The company is never one for hyperbole in its reporting (a common thread in my investments = prudent management) so for them to say the outlook is “good” suits me fine.

I’m sure many of the sellers today have simply done the opposite of cherry picking and focussed on the elements of the balanced commentary that relate to the ongoing areas of difficulty, eg supply chain, financial sector decline, etc. I would guess none bothered to see what H2 did compared to H1?

I continue to hold.

bones
07/12/2021
08:39
This is a business that, before the pandemic hiatus, routinely made gross margins in the 30%-40% region so I don’t agree with that statement ALS.
bones
07/12/2021
08:18
The increased margins are probably due to the huge number of staff they laid off at the beginning of the pandemic and the remaining ones being much busier in the second half.
arthur_lame_stocks
07/12/2021
08:15
Agreed, but the substantial increase in margins could also be very significant going forward. Is it due to efficiency improvements? Or is it largely down to decreased travel and trade-show budgets? I like to think the former, in which case the future is much rosier once chip shortages and travel restrictions are in the past.
dozey3
07/12/2021
07:59
Final results out. Initial reading suggests the start to this new year to 30/9/22 has continued positively so that is the main aspect for me. Like so many, they are having to navigate the supply constraints. Hopefully, they will be able to get to trade shows more often this year.

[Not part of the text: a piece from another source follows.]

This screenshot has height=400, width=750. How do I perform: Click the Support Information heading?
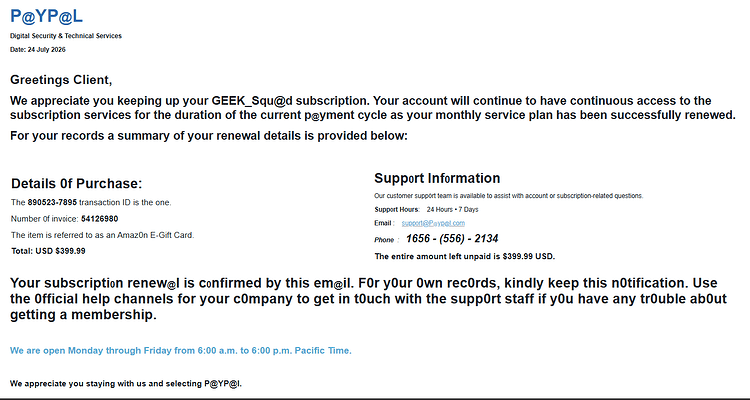(x=437, y=178)
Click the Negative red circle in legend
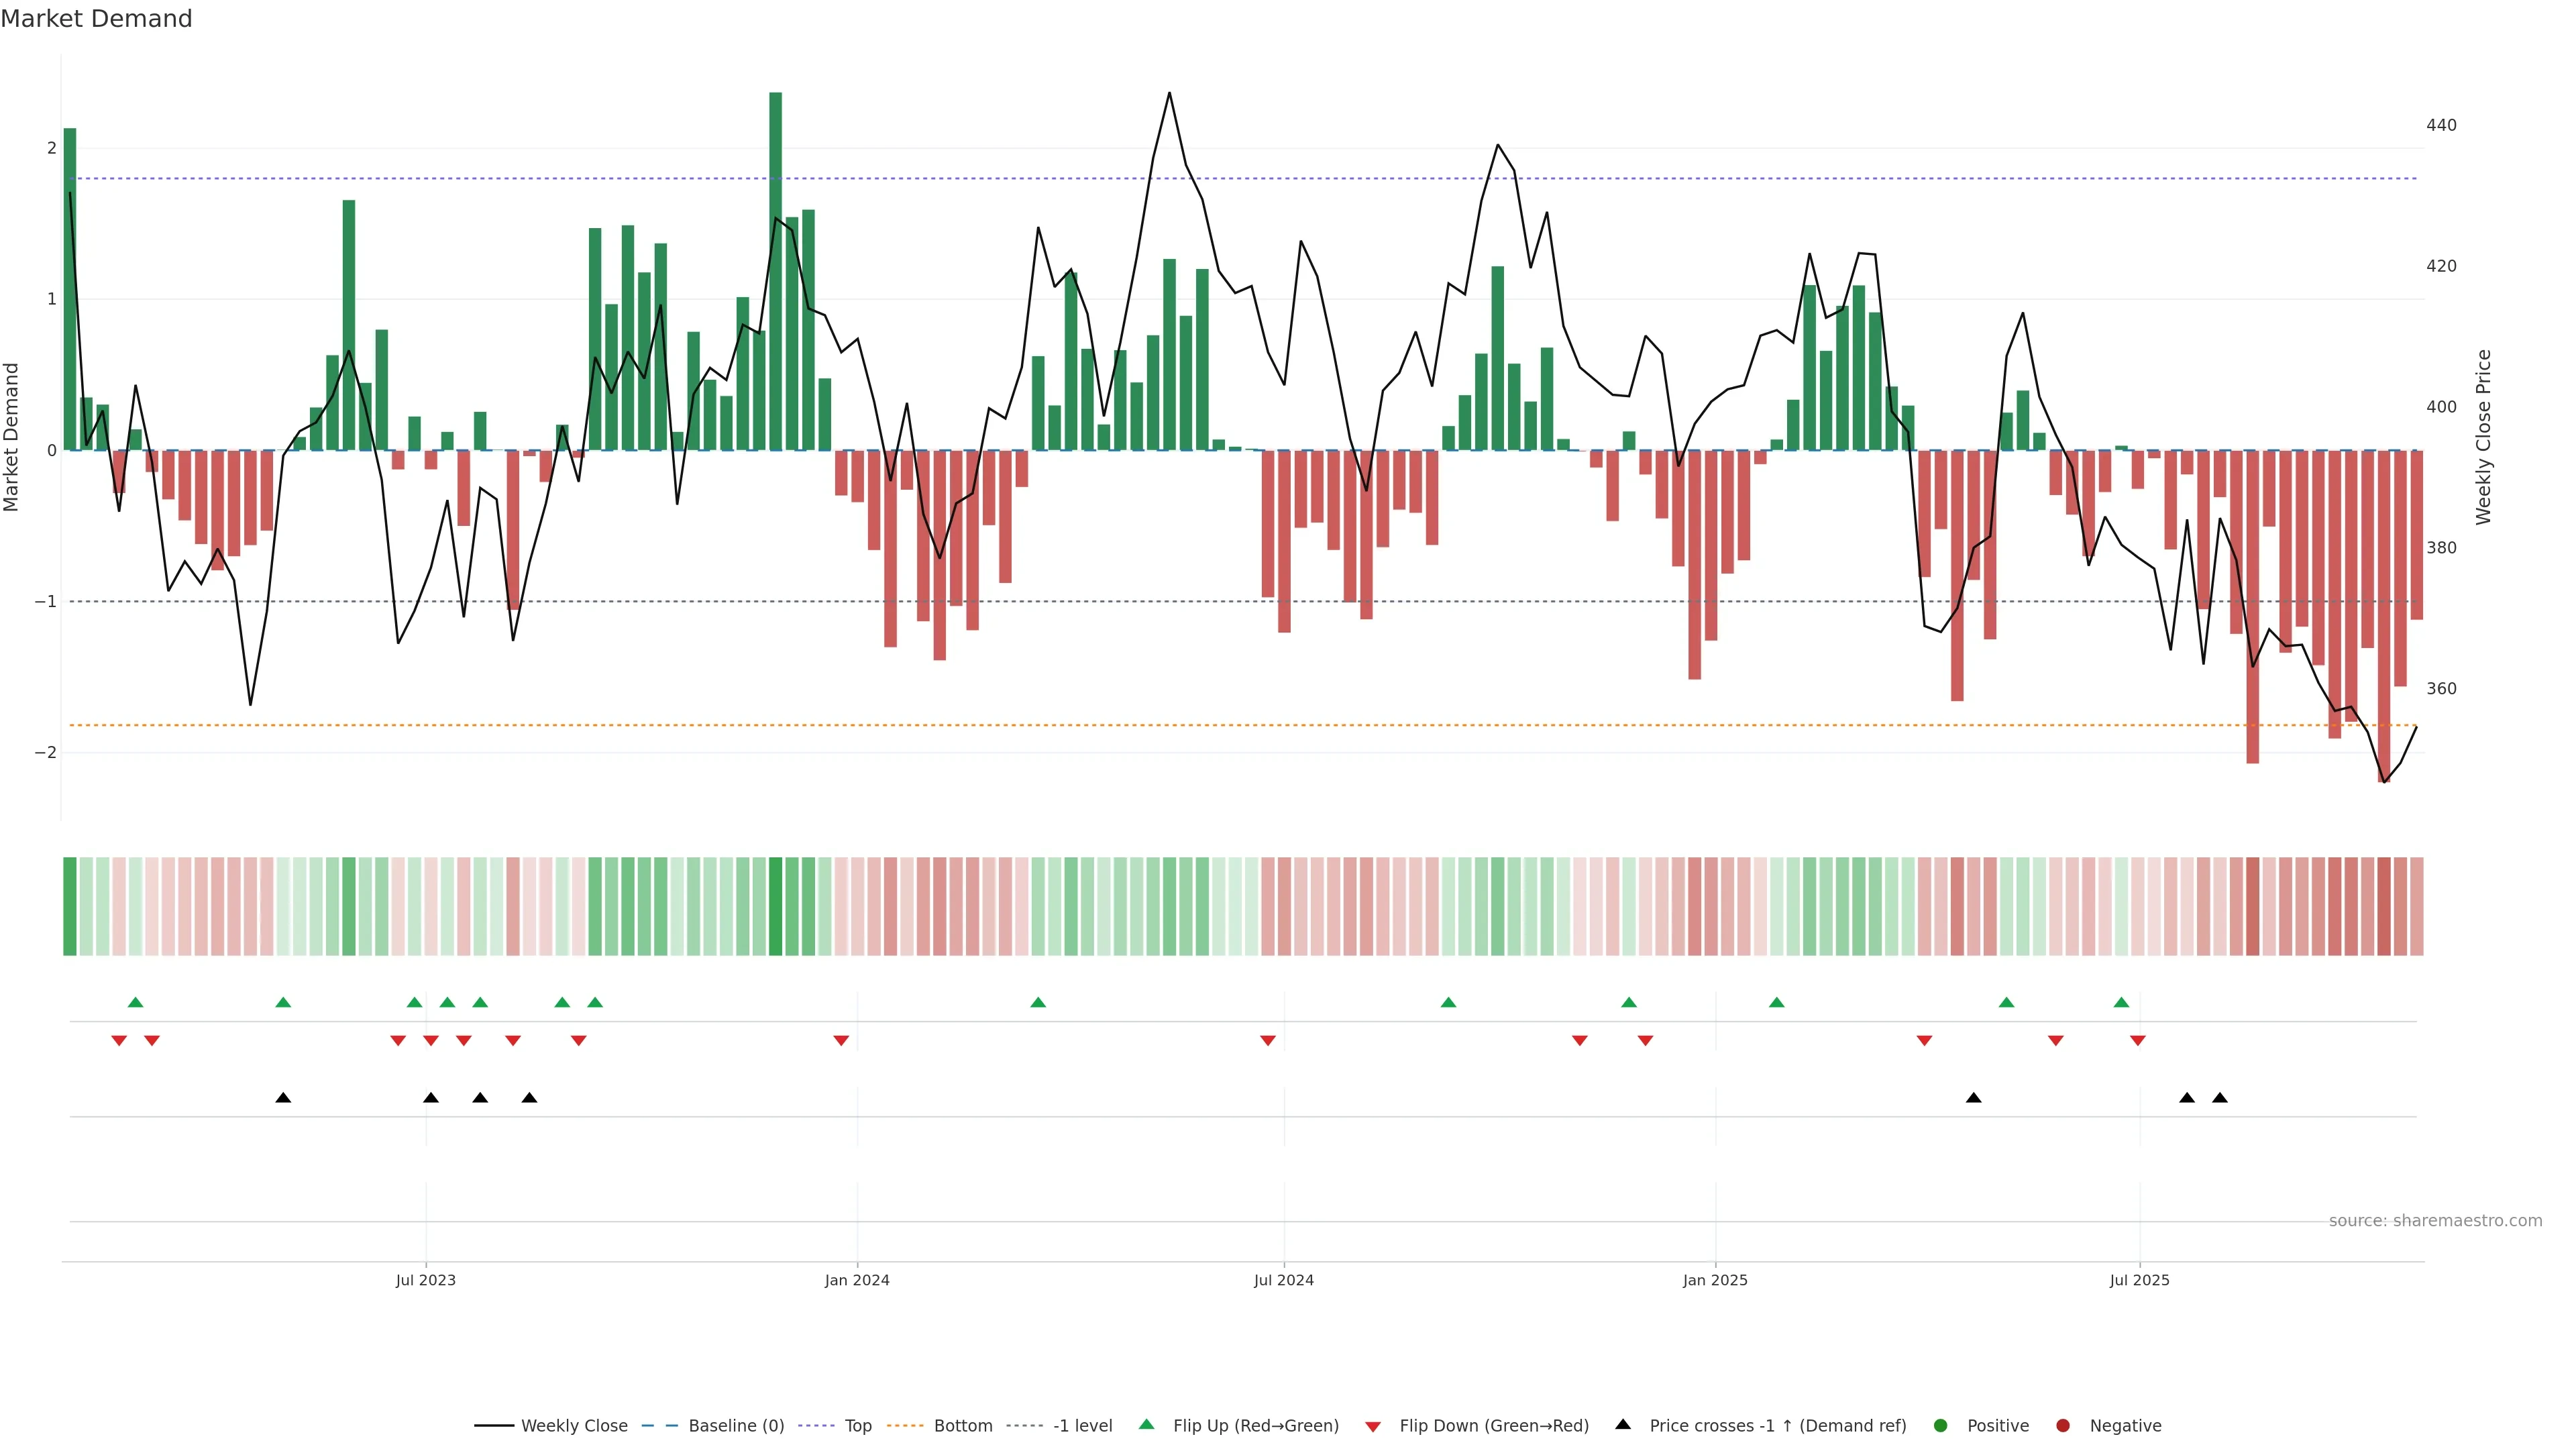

Looks like their major new product launches are all happening in the first quarter of calendar year 2022 (Q2/22). That should create a new cycle of tech in touch sensors for Zytronic.

bones
18/11/2021
08:23
MRF - you messed up your timing mate. It's doubled in 18 months.
trident5
18/11/2021
02:20
Been on the sauce?
arthur_lame_stocks
17/11/2021
20:34
From last week:
bones
16/11/2021
14:08
Maybe I should have sold at 200p but I'm continuing to hold. I think its a well run company with good products and it seems on the way back to profit.
estienne
16/11/2021
13:58
Interesting to note that Shore Capital has appeared on my level 2 screen as a fourth market maker, joining Singer and the two retail MM’s, Peel and Winterflood.

This suggests an expectation of greater volumes or some other reason for Shore to get involved with Zytronic.

Maybe someone has an order in to accumulate?

bones
04/11/2021
13:07
Estienne
With hindsight we can all see that Questor was wrong to buy at 400p. If everyone else had been selling then, as you suggest, then the price would have been lower !
I sold part of my shareholding in May 2017 at 530p and was unwise enough to buy them back in Feb 2018 at 499p. Luckily I bought many more at about 130p about 12 months ago. Even so my overall paper profit is modest.
We may not see £5 again but this price did not look unreasonable in 2017.